Hello, boys. Meet Angela Funovits. Yes, she counts as a mentalist.
One of the most common demonstrations of mind-reading for the mentalist has got to be the drawing duplication routine. An act often performed by the irrepressible Uri Geller, this crowd favourite has two people, a volunteer and the mentalist, standing back to back, and while the volunteer is drawing something on the canvas, the mentalist is apparently drawing a very similar thing.
It’s considered remote viewing, to a large extent, but it’s still one of the coolest applications of this particular skill. Given the mechanics, the simplicity of the script when it comes to performing this routine cannot be denied, and is precisely what makes it appealing to the working performer. I mean, how much simpler can it be, right? You draw something, the mentalist duplicates it. Sometimes, knowing that the mentalist is using intuition to get things right makes near misses even more amazing than having the mentalist get it 100% dead on.
That being said, the Drawing Duplication routine is certainly one of the most powerful routines out there, and there are a million and one ways to do it.
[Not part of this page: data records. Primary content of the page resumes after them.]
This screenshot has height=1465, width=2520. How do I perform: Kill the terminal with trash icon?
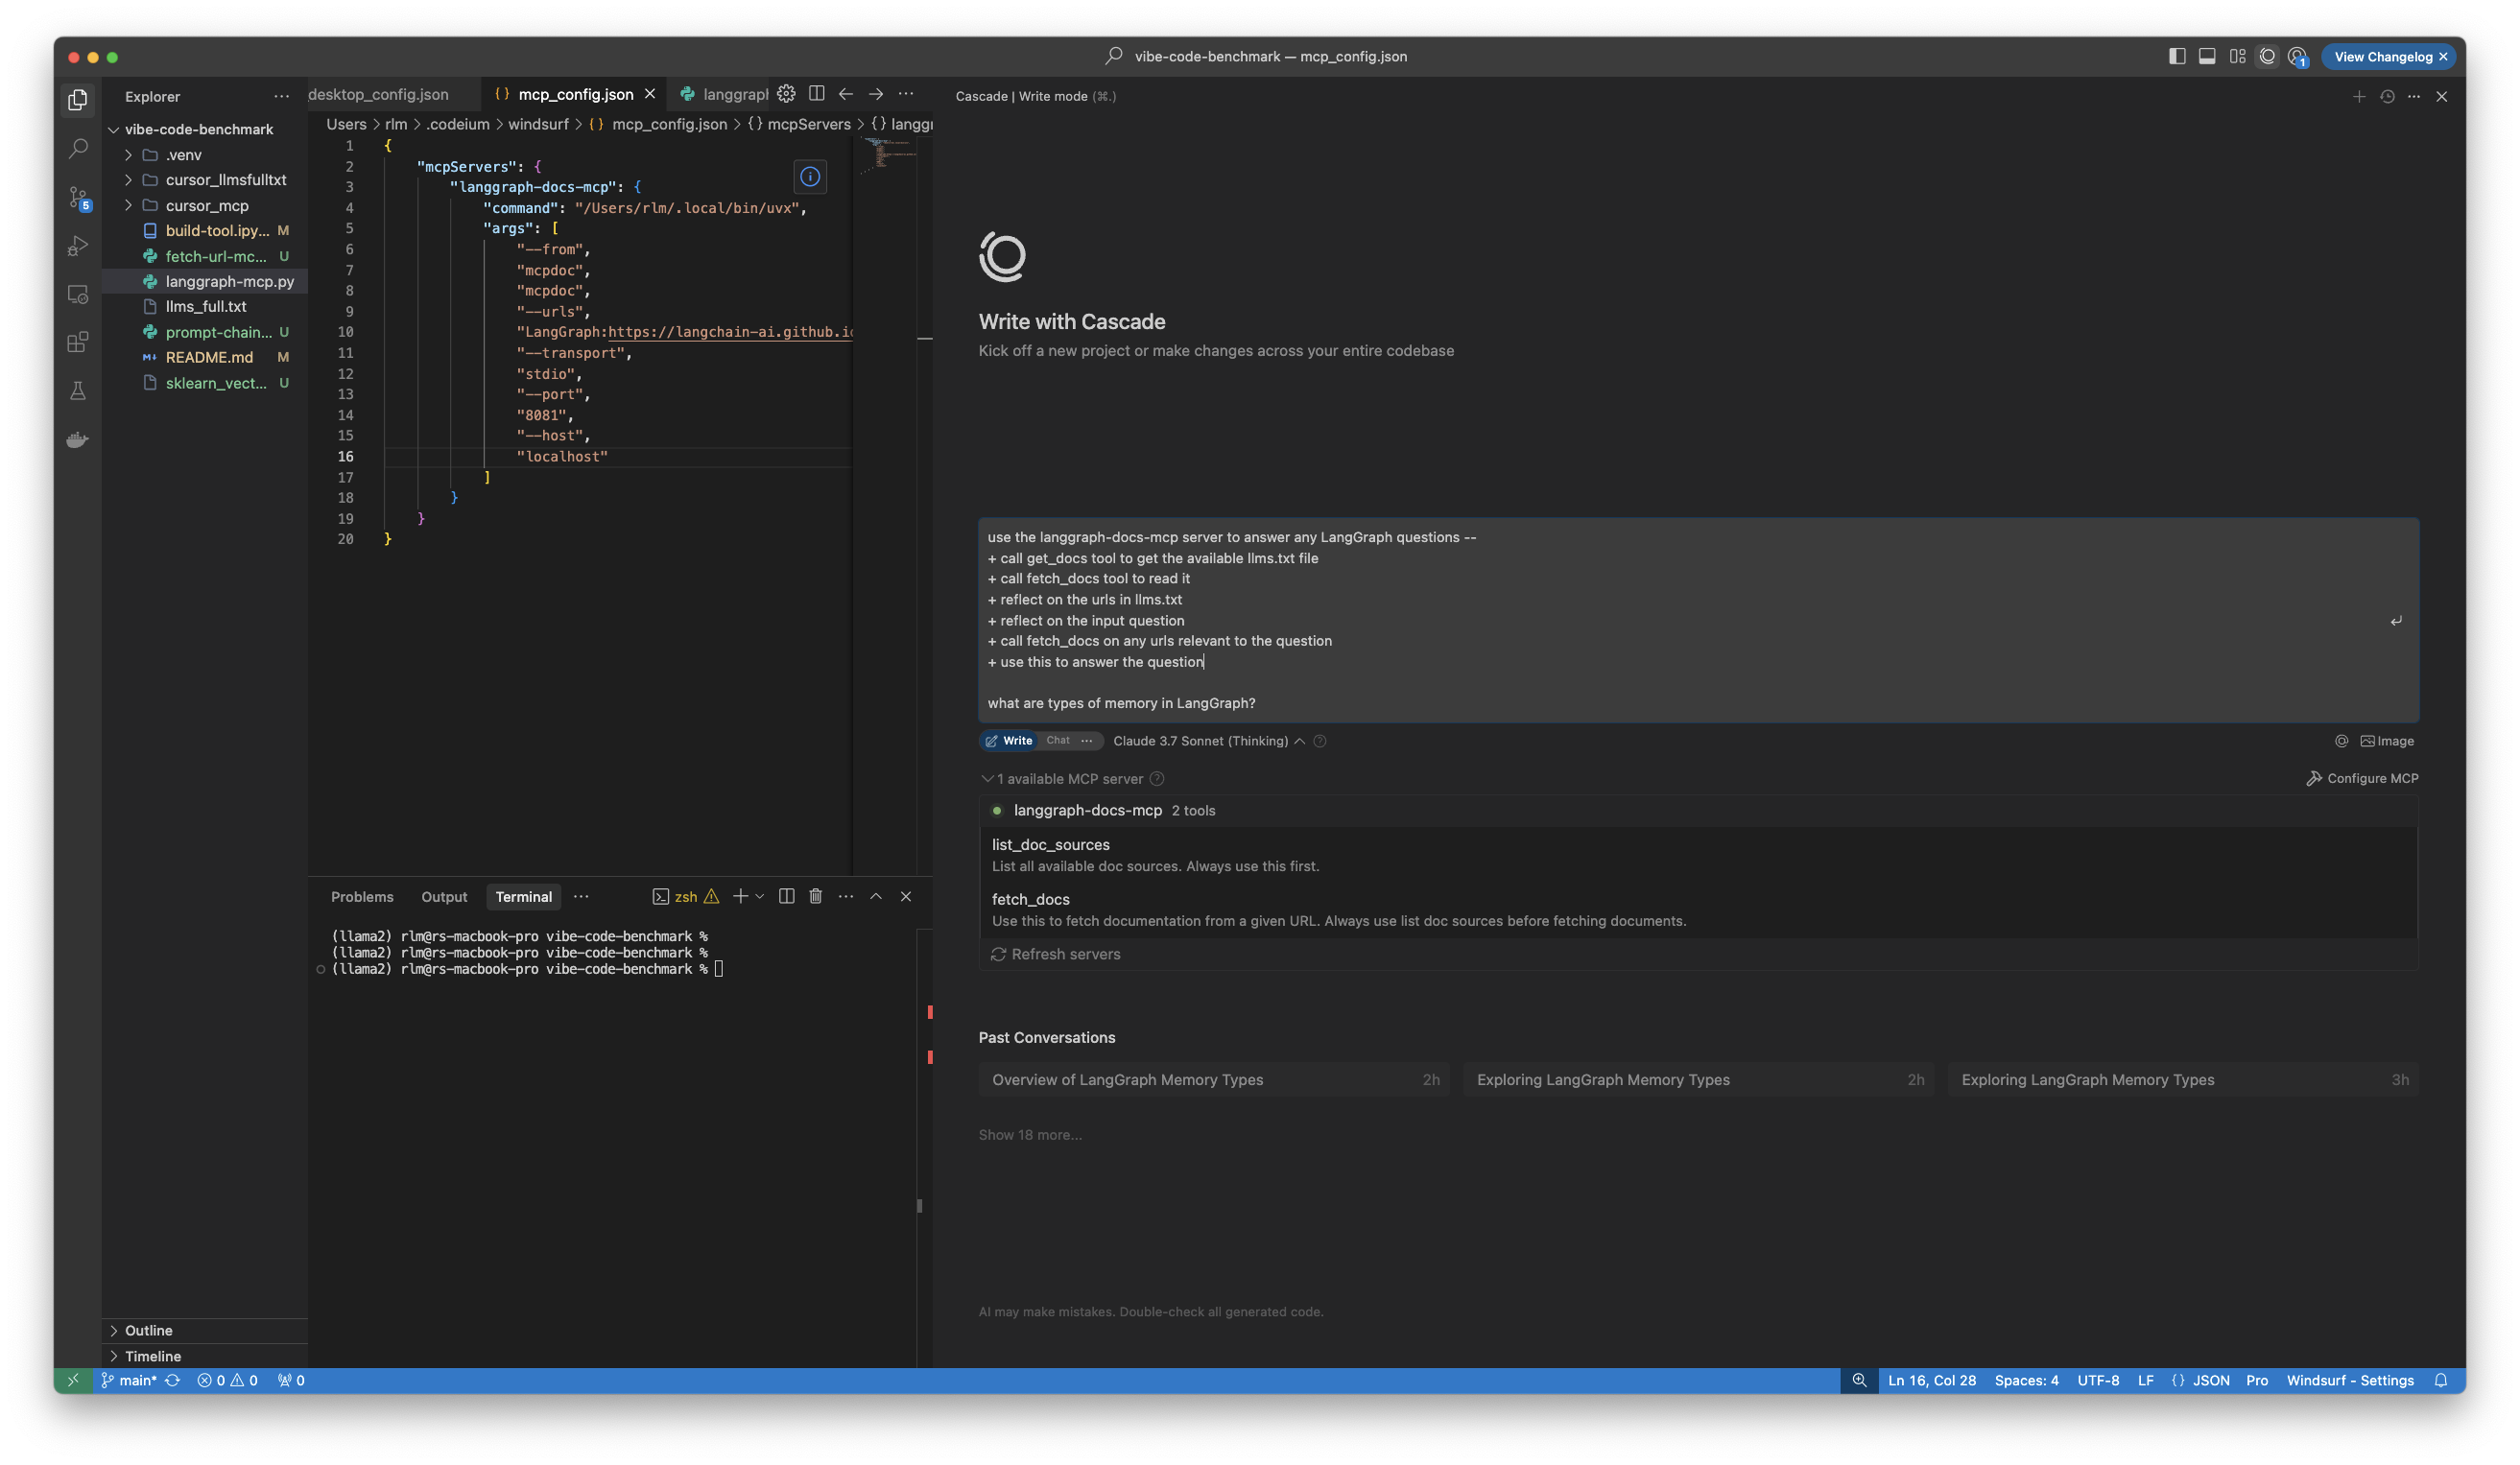(x=815, y=896)
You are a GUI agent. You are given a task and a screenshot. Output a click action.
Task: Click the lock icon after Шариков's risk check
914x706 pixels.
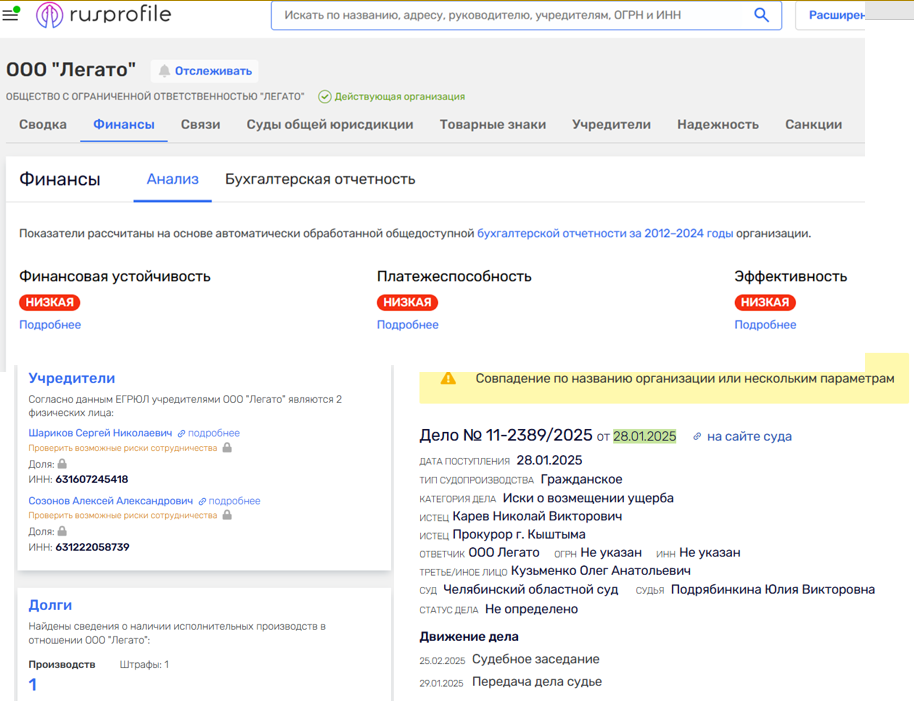[x=227, y=448]
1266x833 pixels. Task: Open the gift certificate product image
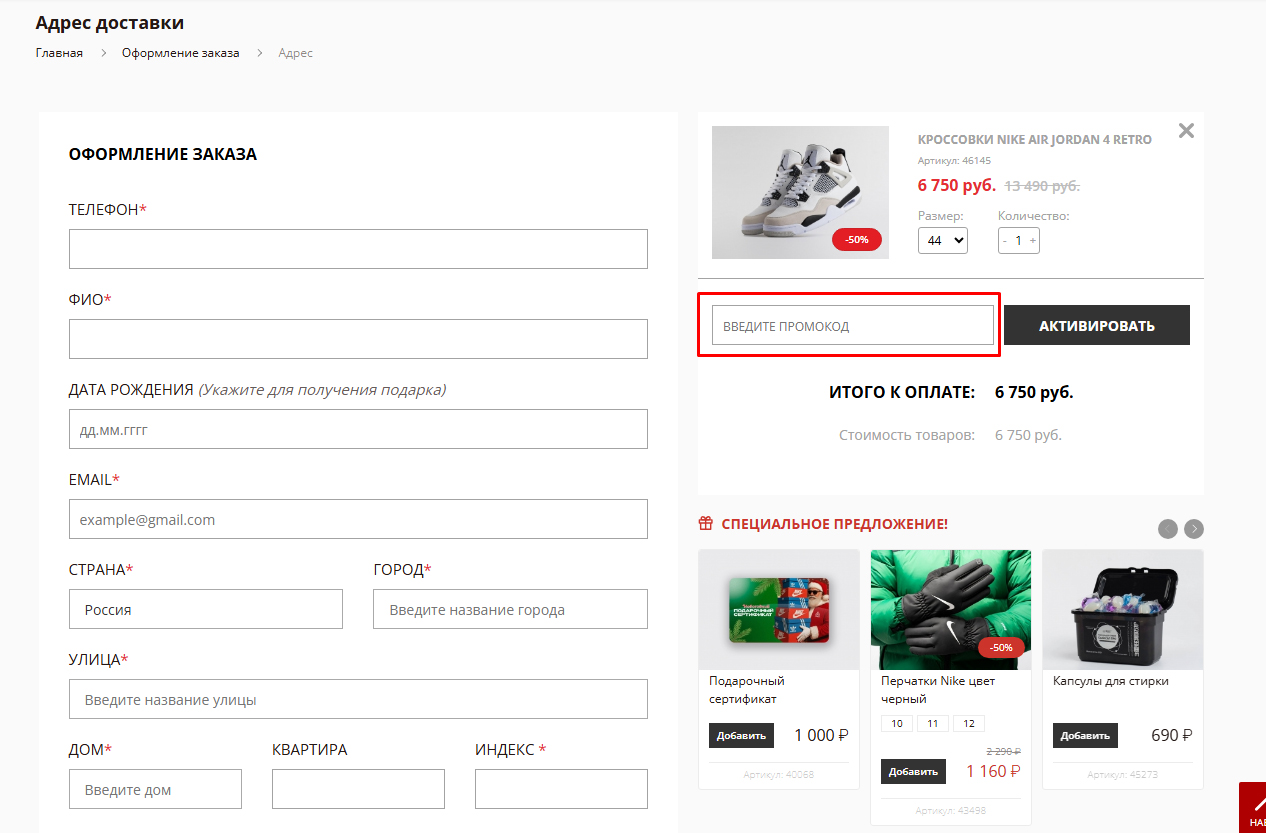pyautogui.click(x=778, y=610)
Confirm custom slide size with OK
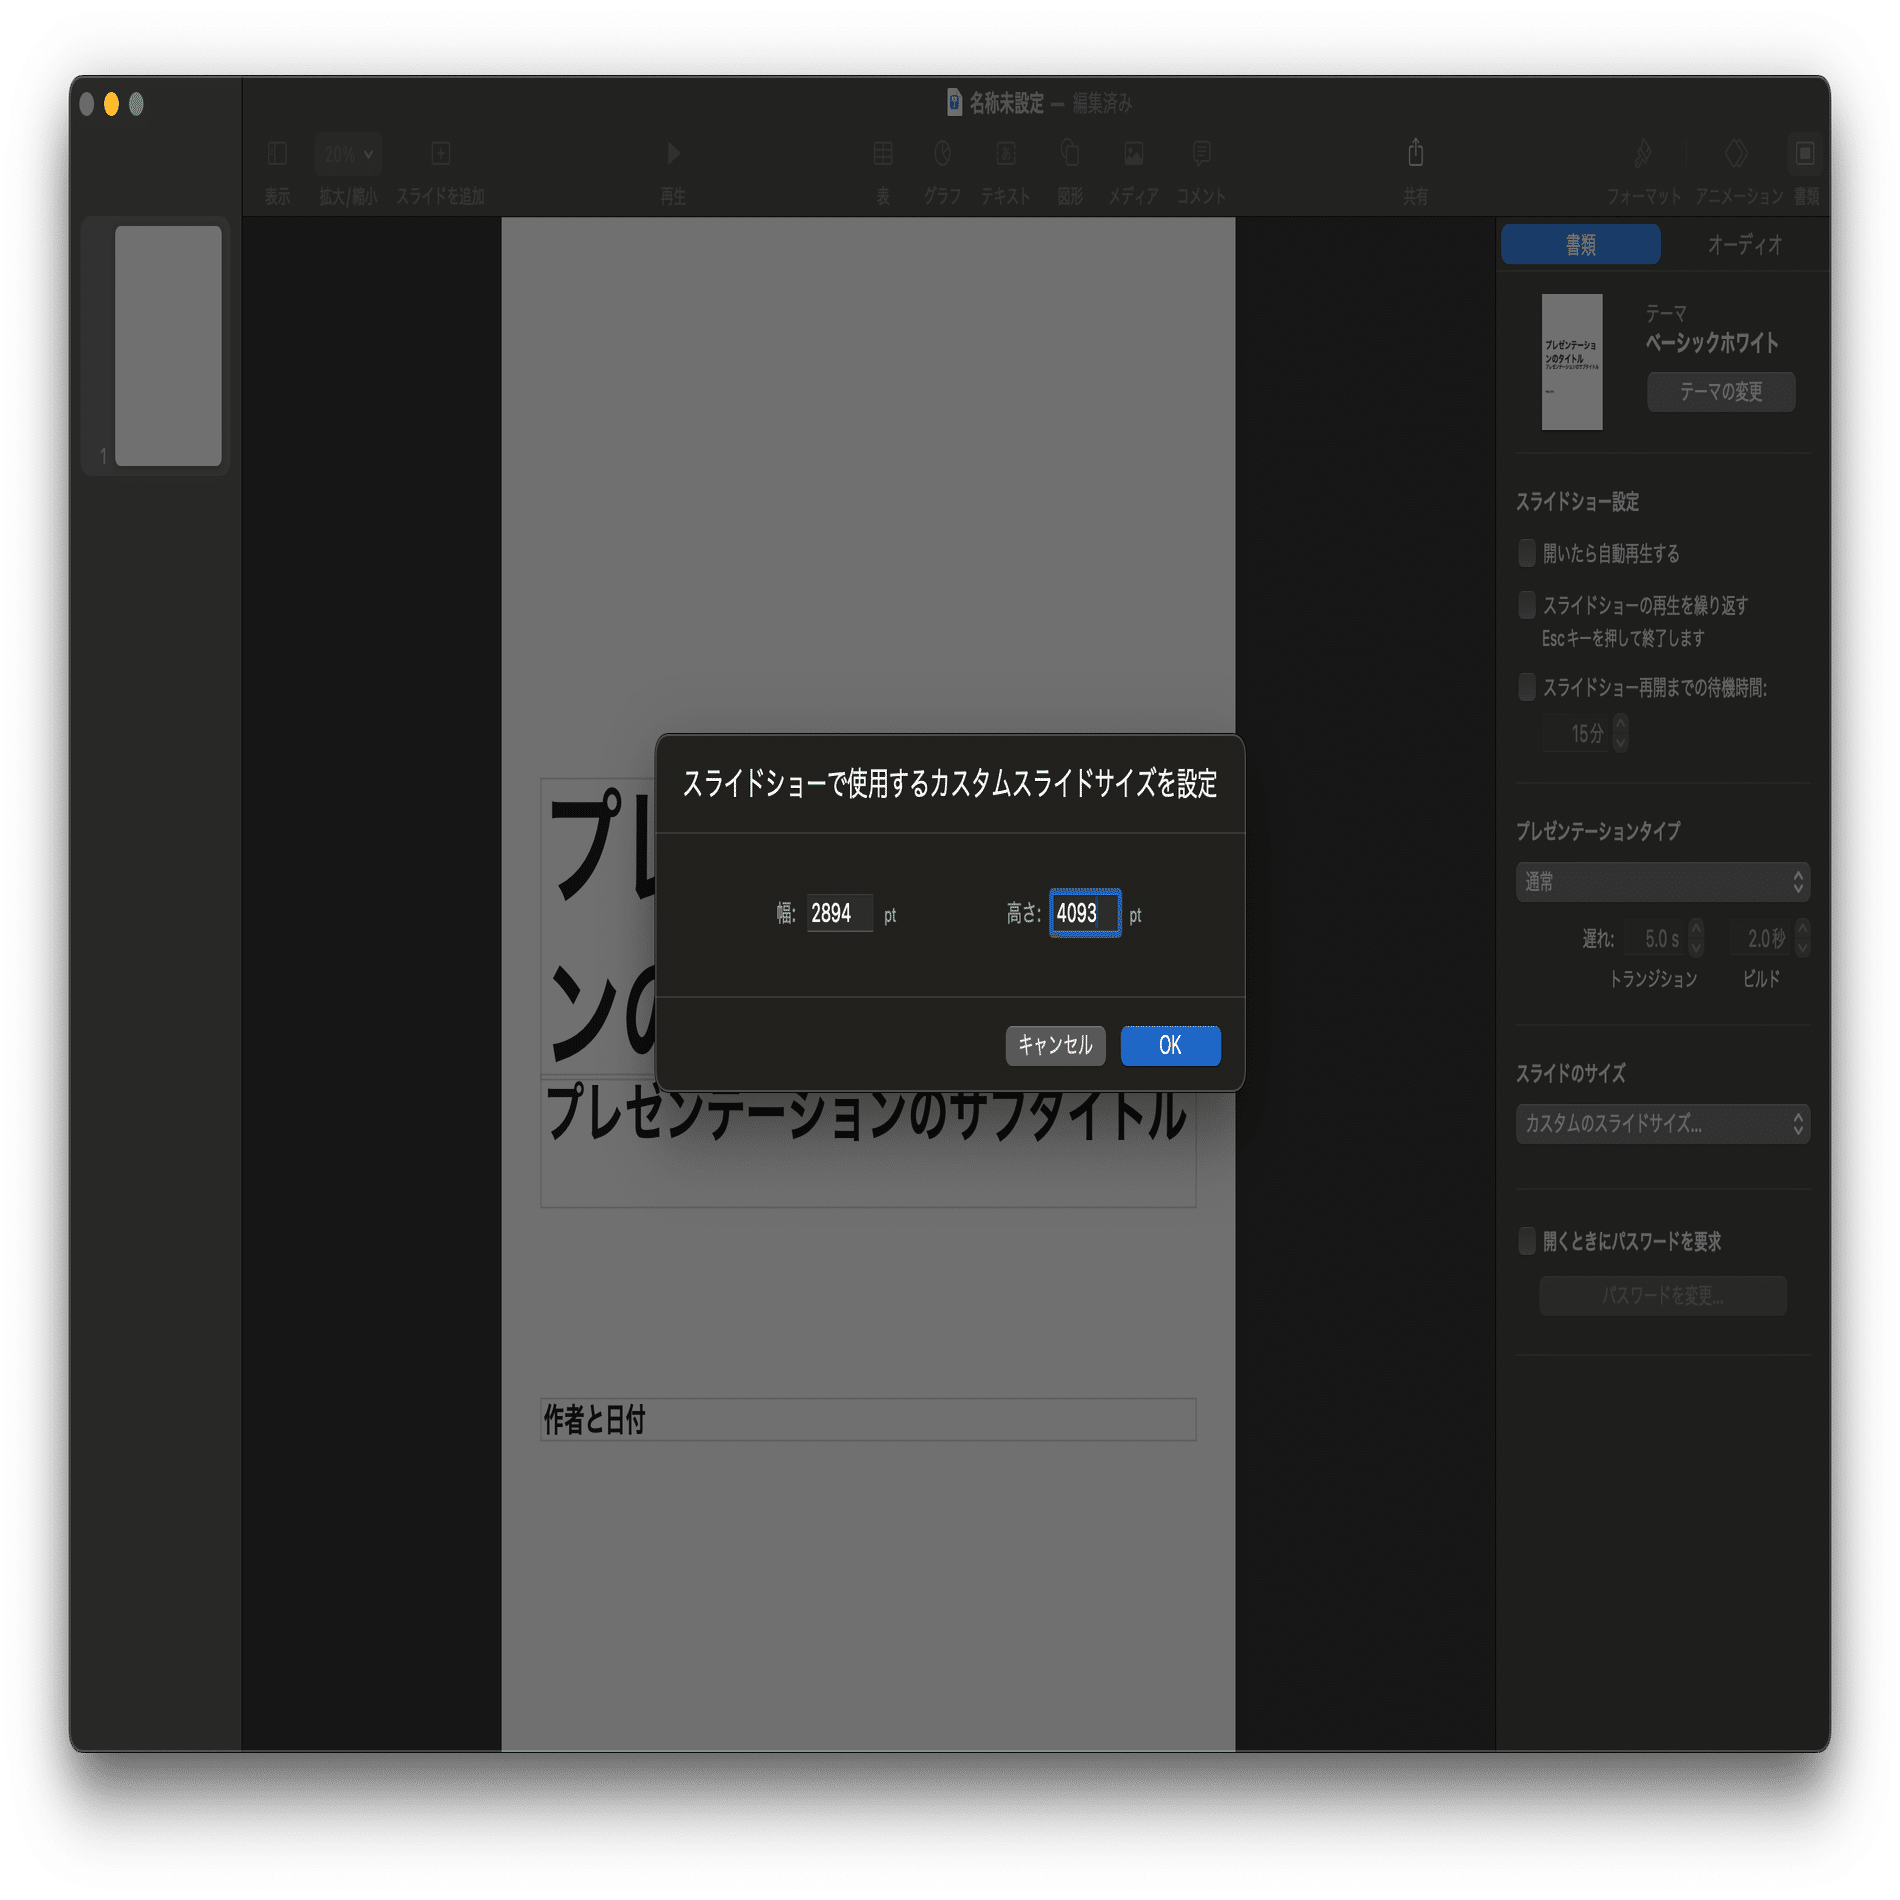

I sometimes include it in my show when I have a string of mind-reading feats I wish to demonstrate, and overall, it’s a definite crowd-pleaser, especially if your volunteer decides to be a bit naughty with his or her drawing.
Just about every mentalist of note has their own take on it. From Guy Bavli to Osterlind to Banachek to Maven to Derren Brown, these mentalists have made it clear that this act is a keeper and it’s a classic for a reason. You’d be insane to not include it in your act if you’re a full-time mentalist. It’s short, sweet, direct to the point, and makes for a nice memento after your performance.